David, after telling of the end of the wicked, exults: “But I shall be like a luxuriant olive tree in God’s house; I do trust in the loving-kindness of God to time indefinite, even forever.” An unknown psalmist promises “everyone fearing Jehovah” that “your sons will be like slips of olive trees all around your table.” The prophet Hosea used a like figure to foretell spiritual Israel’s prosperity: “His branches shall spread, and his beauty shall be as the olive-tree.” And at both Zechariah 4:3, 11-14 and Revelation 11:4 the anointed footstep followers of Christ that bear witness in all the earth are likened to two olive trees.—Ps. 52:8; 128:1-3; Hos. 14:6, AS.
The anointing oil used to anoint the kings and high priests of Israel, and which had a number of ingredients with olive oil as the base, pictures God’s holy spirit or active force with which Jesus Christ and the members of his body are anointed. We also repeatedly read of the ‘oil of joy or gladness.’—Isa. 61:3; Heb. 1:9; Acts 2:33; 10:38.
Perhaps the most familiar use of the olive tree as a symbol is that by Paul at Romans 11:17-24. It gains added force and meaning in view of the foregoing. Thus Jehovah God, the “olive’s root of fatness,” certainly is of “enormous age” and has ‘inexhaustible regenerative powers.’ Jesus Christ as a trunk of that Tree once died, but the Root caused him to come to life again. And as with the literal wild olive tree—in contrast with other fruit trees—the grafting in of the Gentile wild olive branches is not for the purpose of improving the tree but that it might bear fruit acceptable to Jehovah God, which it could not otherwise do.
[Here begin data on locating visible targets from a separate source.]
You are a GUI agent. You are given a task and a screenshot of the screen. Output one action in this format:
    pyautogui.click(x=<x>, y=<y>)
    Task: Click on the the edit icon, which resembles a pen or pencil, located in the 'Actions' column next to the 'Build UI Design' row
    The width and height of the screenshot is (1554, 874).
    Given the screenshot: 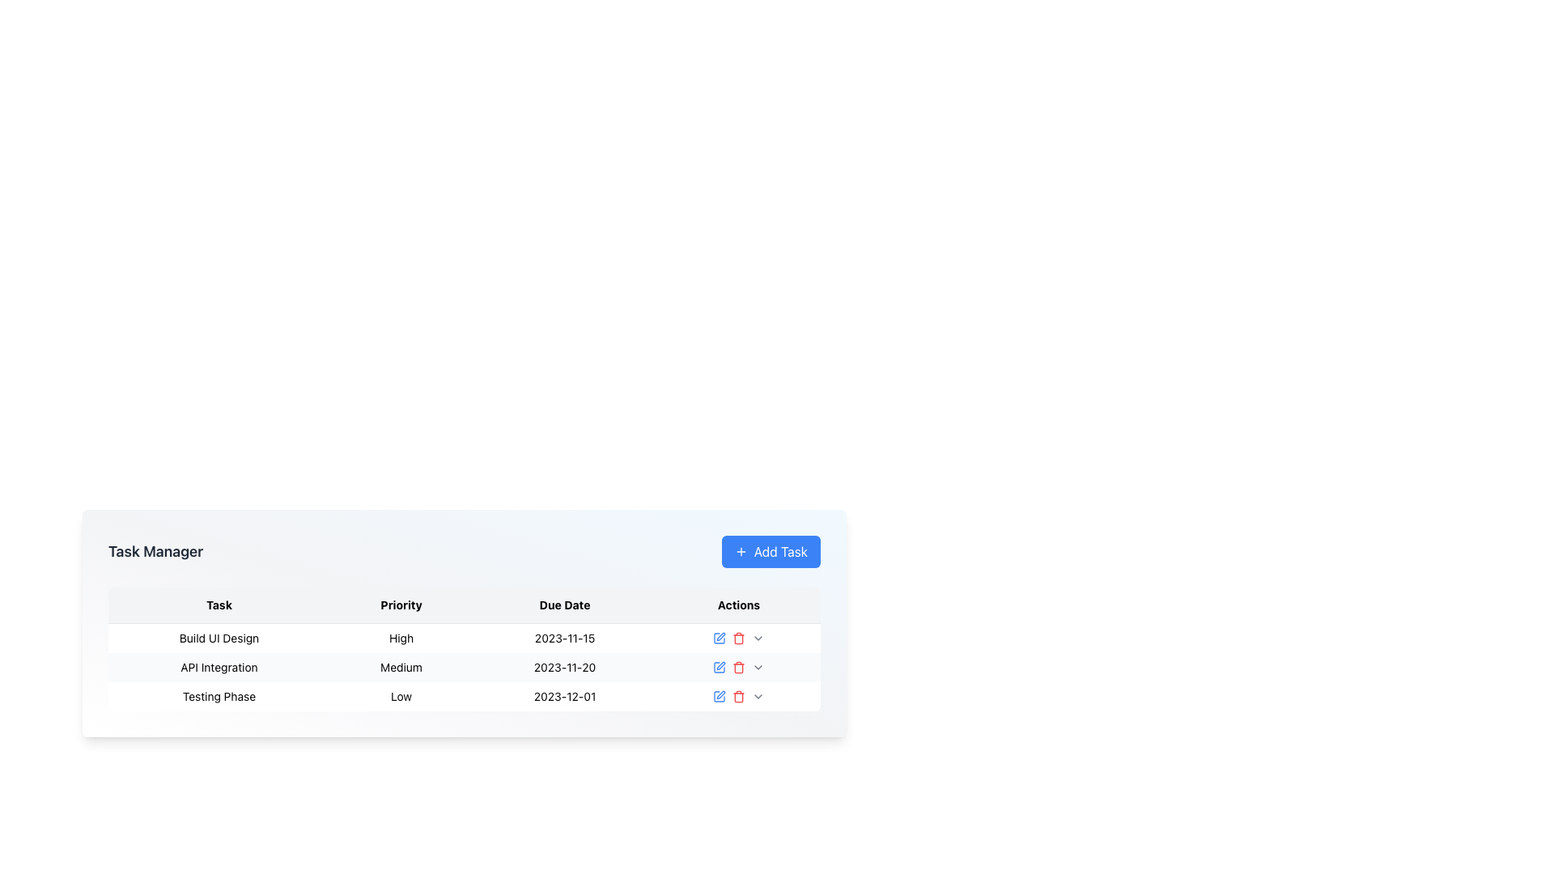 What is the action you would take?
    pyautogui.click(x=720, y=635)
    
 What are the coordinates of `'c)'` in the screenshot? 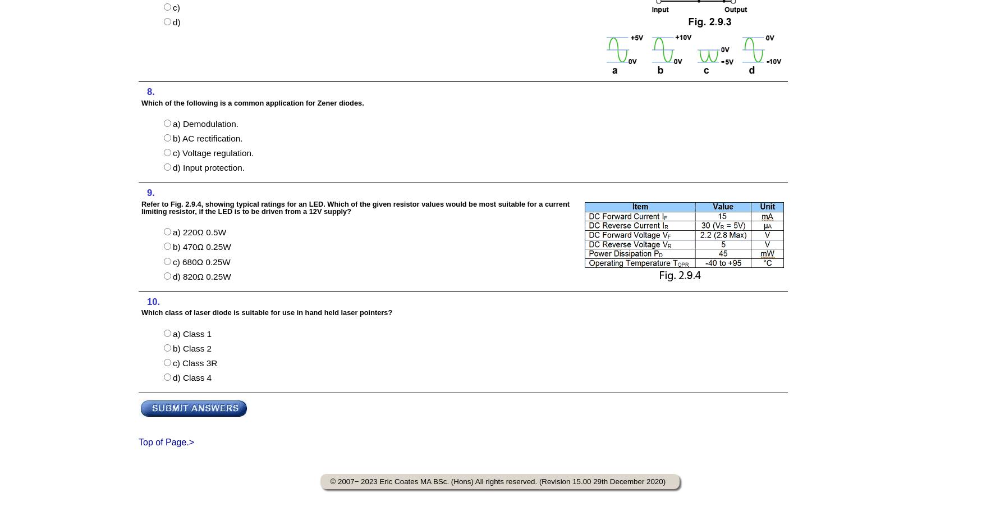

Analogies might also be drawn between the usefulness of the natural and the spiritual olive tree. As the one provides soothing natural shade, so does the other provide soothing spiritual shade. (Isa. 32:2) As the one made possible natural light, so the other is a spiritual light. (Matt. 5:14) As the one bears natural fruit, the other bears spiritual fruit. (2 Pet. 1:8) And as the one made possible physical healing, so the other makes possible spiritual healing.—Jas. 5:14-16; Rev. 22:2.